One of our Sparc 4/65 crashed today with the following errors:
DVMA Parity Error, ctx = 0x0, virt addr = 0xff0782d0
pme = e3002372, phys addr = 23722d0
Parity Error Register 94<ERROR,CHECK,ERR08>
bad module/chip at: U683
System operation cannot continue, will test location anyway.
parity error at 23722d0 is transient.
panic: dvma parity error
esp0: Unrecoverable DMA error on dma send
sd0: SCSI transport failed: reason 'tran_err': retrying command
The system then rebooted itself normally.
Does anyone have any idea what would cause this? Should I write it off
as a "glitch" or is it a sign of potential impending disaster?
In the tradition of this great list, I received an overwhelming number
of responses. In summary, most people agreed that it was related to a
potentially bad SIMM at slot U683. Some recommended that the chip be
replaced, since it is likely that more problems will occur. Others
suggested that it may not be a permanent problem, and that I should adopt
a wait-and-see attitude, and if it happens again, replace the SIMM.

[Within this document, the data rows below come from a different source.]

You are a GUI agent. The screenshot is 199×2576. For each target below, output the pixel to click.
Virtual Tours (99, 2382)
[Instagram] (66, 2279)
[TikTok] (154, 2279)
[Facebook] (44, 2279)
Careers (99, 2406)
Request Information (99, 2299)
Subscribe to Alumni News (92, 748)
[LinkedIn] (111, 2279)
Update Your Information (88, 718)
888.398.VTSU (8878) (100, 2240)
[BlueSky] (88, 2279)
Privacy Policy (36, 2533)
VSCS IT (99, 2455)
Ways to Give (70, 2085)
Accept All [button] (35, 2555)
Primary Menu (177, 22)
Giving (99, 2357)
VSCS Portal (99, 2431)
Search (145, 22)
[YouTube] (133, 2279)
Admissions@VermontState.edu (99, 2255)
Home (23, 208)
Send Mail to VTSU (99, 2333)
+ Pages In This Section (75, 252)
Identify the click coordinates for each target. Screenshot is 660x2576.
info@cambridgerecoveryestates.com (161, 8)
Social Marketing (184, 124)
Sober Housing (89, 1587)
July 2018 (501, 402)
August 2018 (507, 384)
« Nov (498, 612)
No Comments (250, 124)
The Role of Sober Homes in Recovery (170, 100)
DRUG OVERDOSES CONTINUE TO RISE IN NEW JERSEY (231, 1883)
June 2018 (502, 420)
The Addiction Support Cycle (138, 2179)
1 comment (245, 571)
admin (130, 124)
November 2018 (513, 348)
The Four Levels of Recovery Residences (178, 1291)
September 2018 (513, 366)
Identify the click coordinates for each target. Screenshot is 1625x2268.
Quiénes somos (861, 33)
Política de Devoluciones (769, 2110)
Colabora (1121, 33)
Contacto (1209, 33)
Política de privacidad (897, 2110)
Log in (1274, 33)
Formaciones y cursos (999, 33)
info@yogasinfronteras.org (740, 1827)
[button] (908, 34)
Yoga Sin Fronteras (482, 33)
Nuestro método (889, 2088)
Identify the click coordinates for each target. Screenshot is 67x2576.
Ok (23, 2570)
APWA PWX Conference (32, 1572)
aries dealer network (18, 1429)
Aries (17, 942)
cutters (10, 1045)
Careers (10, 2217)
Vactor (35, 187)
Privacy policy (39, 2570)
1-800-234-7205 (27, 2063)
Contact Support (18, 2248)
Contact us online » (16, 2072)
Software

Some said that opening up the unit and making sure the SIMMs are well
seated might be a good idea.
Many thanks to all who responded:
email@example.com (Birger A. Wathne)
Steve Elliott <firstname.lastname@example.org>
Tim Beyea <beyea@ERC.MsState.Edu>
email@example.com (Jeff Aldrich)
firstname.lastname@example.org (Celeste Stokely)
email@example.com (Mike Pearlman)
firstname.lastname@example.org (Daniel Trinkle)
email@example.com (walt klingenberg)
firstname.lastname@example.org (Frank 'Scruff' Miller)
Mike Raffety <email@example.com>
Patrick Shopbell <firstname.lastname@example.org>
Robert Haddick <email@example.com>
evan@flatiron (Evan L. Marcus)
ups!kevin@fourx.Aus.Sun.COM (Kevin Sheehan)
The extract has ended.